— Begin DOCUMENT —

Prayer is conversing with God as friend with friend. I have preached whole messages on prayer so we are going to move on but let me remind you of this acrostic as a pattern for prayer.

Adoration
Confession
Thanksgiving
Supplication

3. The Discipline of Fasting

Fasting is taught in the Bible. There are numerous references and stories which include fasting. Here is a short list of some famous biblical characters that practiced fasting: Moses, David the King, Esther the queen, Elijah the prophet, Daniel, Paul the apostle and even Jesus.

Fasting most generally means refraining from food or drink but that is not always the case. Here are some reasons why we are encouraging you to practice this discipline:

Fasting must be done with an “eye” toward God. This gives us the ability to focus our lives on a regular basis. (Thursday fast days during college)

Fasting reveals the things that control us. Fasting is self denial and many times will reveal the things that we often try to mask by eating away our stress. Fasting allows us to deal with these things.

Dietrich Bonhoeffer, in his classic work The Cost of Discipleship, rightly observed, "We have to practice strictest daily discipline; only so can the flesh learn the painful lesson that it has no rights of its own."

Fasting provides balance to our lives. The apostle Paul wrote, “All things are lawful for me, but I will not be enslaved by anything.” (1 Cor. 6:12)

Do some research on this and you will find it to be a missing blessing in your life.

— End DOCUMENT —
— Begin DATA EXTRACT —

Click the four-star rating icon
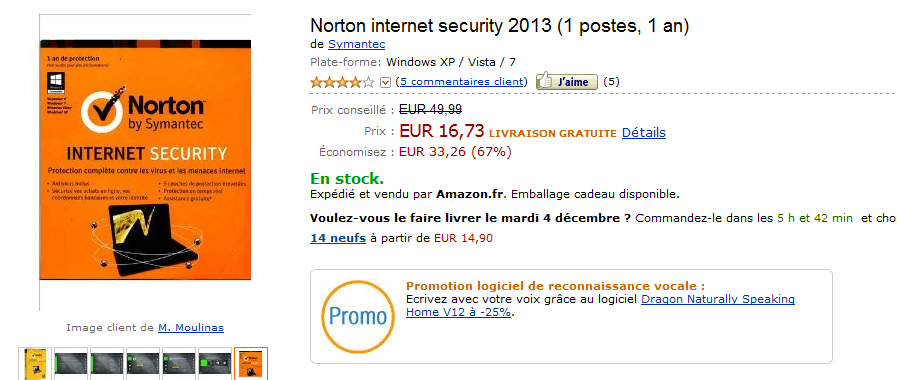 pyautogui.click(x=342, y=82)
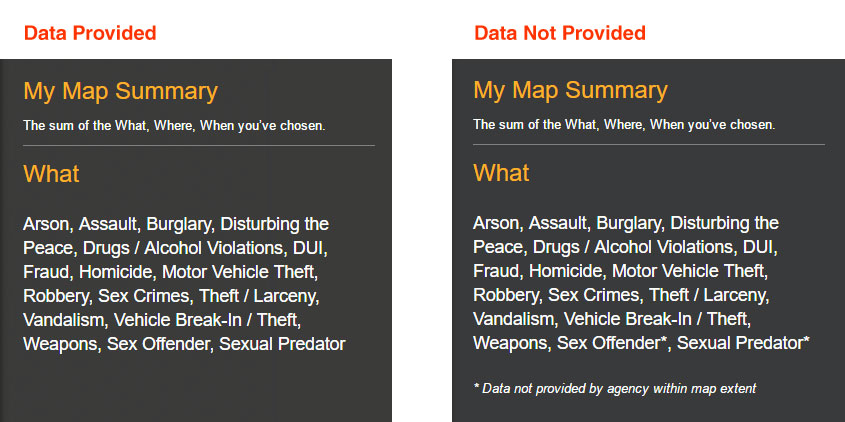
Task: Click the right panel 'What' heading
Action: tap(501, 173)
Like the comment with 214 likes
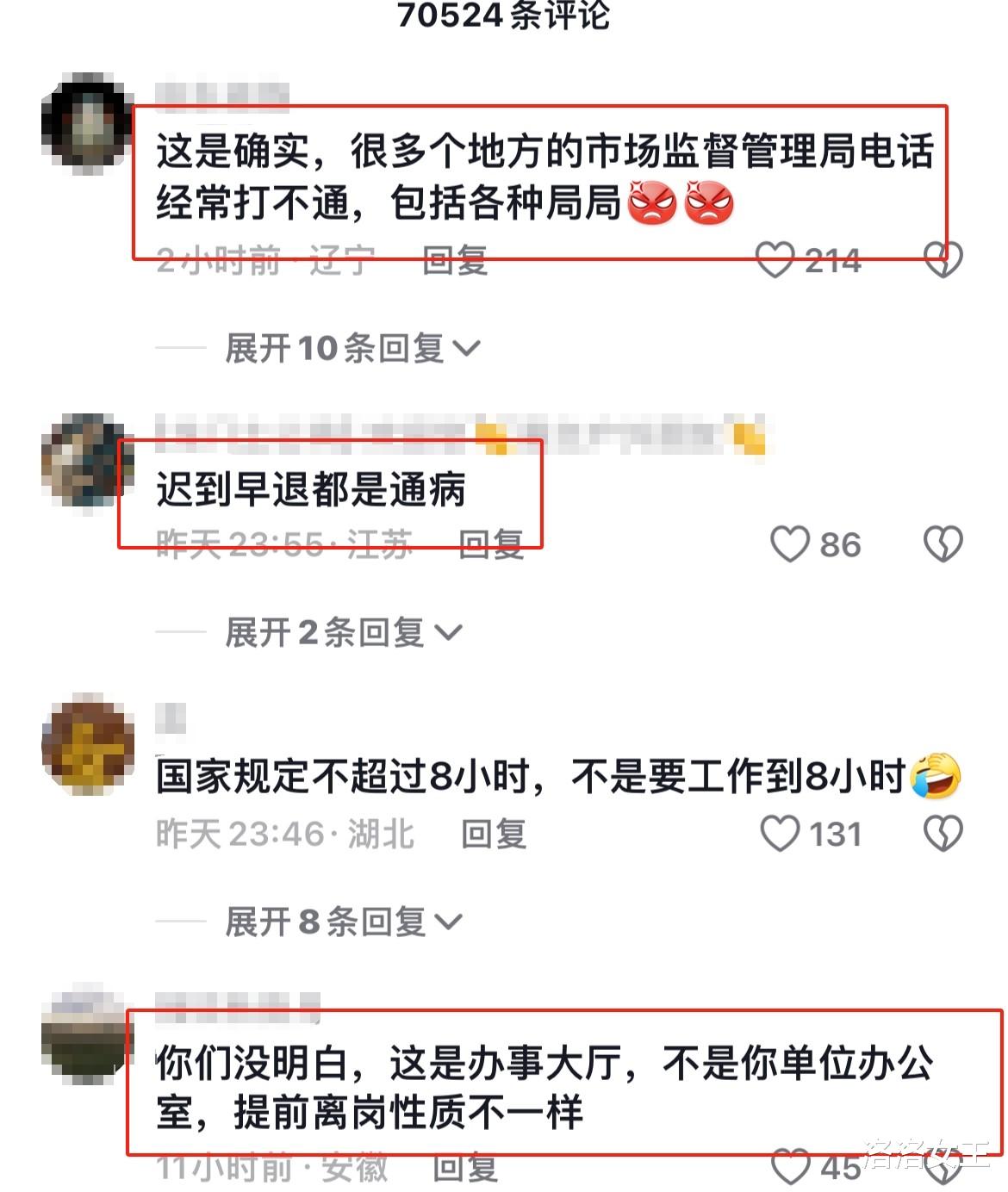Viewport: 1008px width, 1192px height. 775,260
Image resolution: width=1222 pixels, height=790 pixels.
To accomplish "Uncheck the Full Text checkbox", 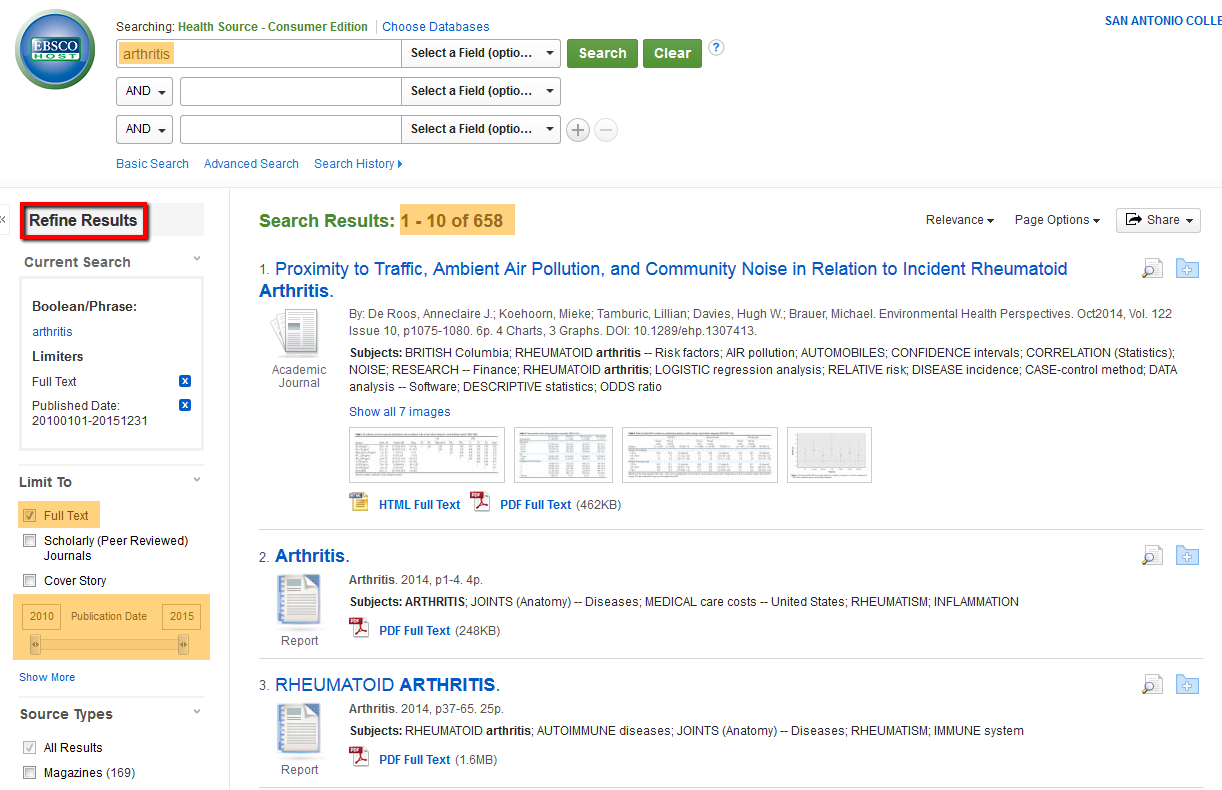I will click(x=29, y=516).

— End DATA EXTRACT —

> _EXERCISES_:
a - Retype the stretch of the passage on fasting from "Fasting is taught" through "days during college)".
b - Decide whether each statement agrees with the passage on fasting, answering yes or no and quoting the words that settle it: (i) fasting most generally means refraining from food or drink; (ii) Abraham appears in the list of biblical characters who practiced fasting; (iii) the Bonhoeffer quotation comes from The Cost of Discipleship.
These records have no connection to the passage on fasting.

> _RESPONSES FOR EACH TASK_:
a -
Fasting is taught in the Bible. There are numerous references and stories which include fasting. Here is a short list of some famous biblical characters that practiced fasting: Moses, David the King, Esther the queen, Elijah the prophet, Daniel, Paul the apostle and even Jesus.

Fasting most generally means refraining from food or drink but that is not always the case. Here are some reasons why we are encouraging you to practice this discipline:

Fasting must be done with an “eye” toward God. This gives us the ability to focus our lives on a regular basis. (Thursday fast days during college)

b -
(i) Yes: "Fasting most generally means refraining from food or drink but that is not always the case."
(ii) No: "Moses, David the King, Esther the queen, Elijah the prophet, Daniel, Paul the apostle and even Jesus."
(iii) Yes: "Dietrich Bonhoeffer, in his classic work The Cost of Discipleship, rightly observed"